Weddings are not on my list of favourite things to go to, but I do go as I don’t want to disappoint those who have invited me. Today is no different and I am looking forward to seeing two happy people in love saying their “I do’s” with conviction, giving each other a simple answer to a very complex question.
As I was thinking about the weight of the answer those two little words hold I started wondering about all those questions we ask and and answer in life. It dawned on me while I was whipping up a cheese cake for the after party (the German baked kind) that asking for an answer is something I do most of the time. It seems as if a permanent flow of whos, whats, wheres, whens, and particularly whys is dripping from my lips.
It doesn’t really matter if it’s me asking myself do I want this that or the other, or if I am asking God why he seemingly enjoys playing pranks on me or if I struggle to understand why a friend, foe or stranger thinks or acts the way they do. And sometimes, out of the blue, weird and wonderful quizzical thoughts appear. I mean why is it called a TV set when there is only one and isn’t expecting the unexpected turning the unexpected into the expected and why is being unique a good thing but being the odd one out isn’t and why do wise guy and wise man mean the opposite?
As a trained journalist asking questions is considered a good thing, after all you’ll never get the story if you can’t ask where it is!
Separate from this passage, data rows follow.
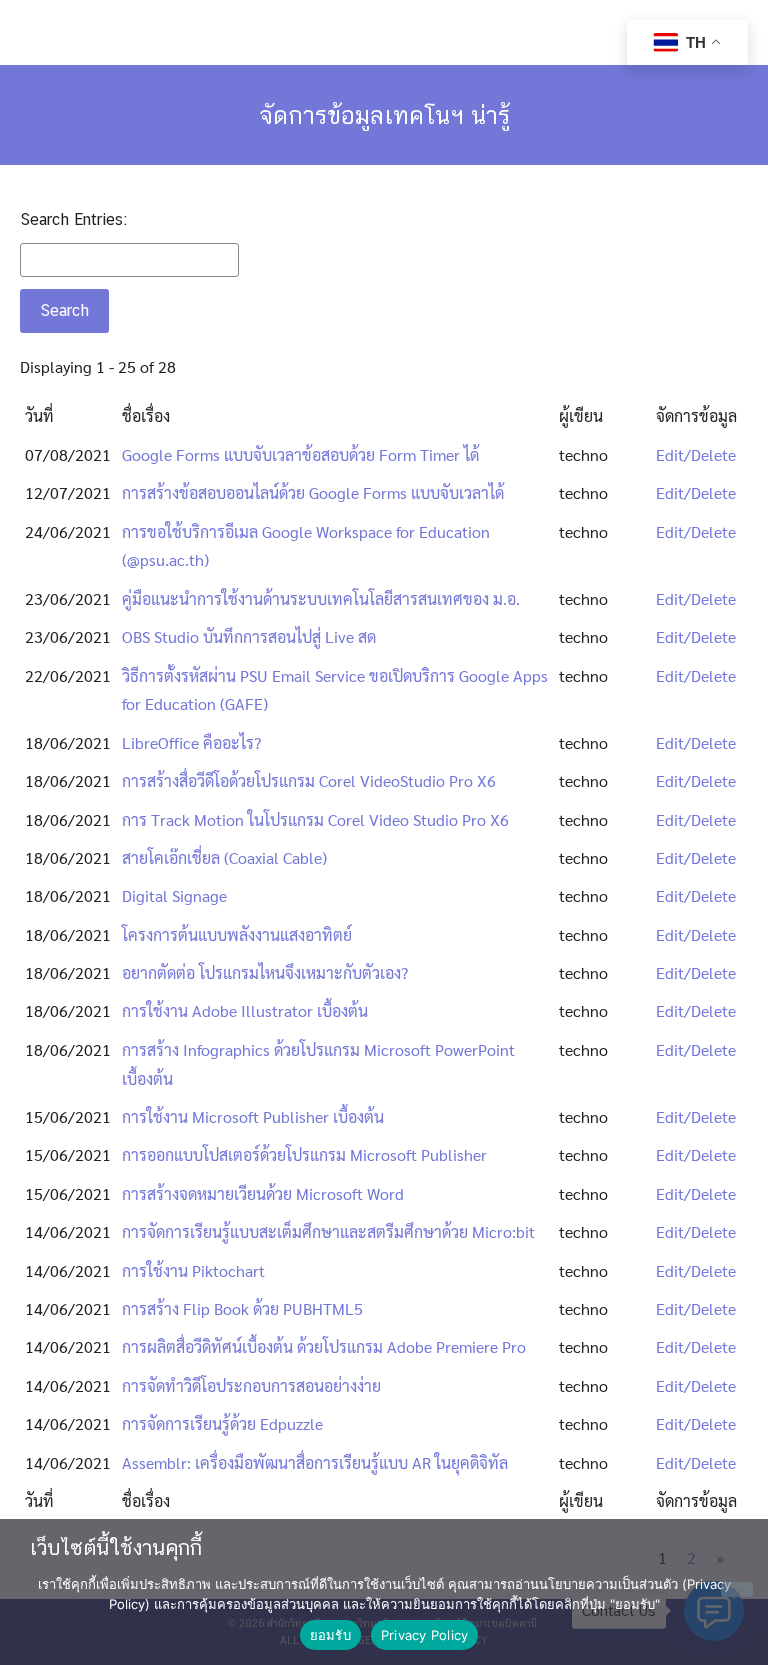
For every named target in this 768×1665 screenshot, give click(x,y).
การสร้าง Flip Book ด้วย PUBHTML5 (242, 1308)
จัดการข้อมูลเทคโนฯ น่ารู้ (384, 115)
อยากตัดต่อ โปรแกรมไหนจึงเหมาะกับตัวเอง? (265, 972)
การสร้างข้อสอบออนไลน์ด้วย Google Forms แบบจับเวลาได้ (313, 492)
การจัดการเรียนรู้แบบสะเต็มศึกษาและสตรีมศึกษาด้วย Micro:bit (328, 1231)
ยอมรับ (330, 1635)
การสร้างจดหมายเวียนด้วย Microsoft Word (263, 1193)
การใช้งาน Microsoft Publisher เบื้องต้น (253, 1116)
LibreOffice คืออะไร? (191, 742)
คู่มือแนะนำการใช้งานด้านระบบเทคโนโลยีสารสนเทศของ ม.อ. (321, 598)
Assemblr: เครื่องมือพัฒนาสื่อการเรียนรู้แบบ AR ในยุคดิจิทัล (315, 1462)
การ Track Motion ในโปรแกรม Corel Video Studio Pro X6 (315, 819)
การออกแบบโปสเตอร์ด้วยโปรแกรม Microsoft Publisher (304, 1154)
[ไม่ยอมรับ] (737, 1589)
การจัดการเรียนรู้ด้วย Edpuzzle (222, 1423)
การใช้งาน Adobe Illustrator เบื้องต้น (245, 1010)
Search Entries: (73, 219)
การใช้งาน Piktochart (193, 1270)
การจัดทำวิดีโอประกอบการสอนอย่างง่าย (251, 1385)
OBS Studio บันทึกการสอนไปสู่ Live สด (249, 636)
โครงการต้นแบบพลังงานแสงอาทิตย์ (237, 934)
And my friends regularly laugh at the queries that come out of my mouth, as it seems their don’ts are still my dos, possibly because my filter has slightly bigger holes.
But sometimes asking the question I want to ask is that little bit too hard. I know that this is because I don’t really want to know the answer if the answer is not the one I do want to hear. So those unasked questions float around in my head looking for an answer that isn’t there, slowly but surely driving me a little bit doolally.
As I do have to put the cake into the oven and I don’t want to be late I think I will have to question myself, do I want to ask the question hovering at the front of my mind or do I believe I know the answer without asking? The answer: I don’t know!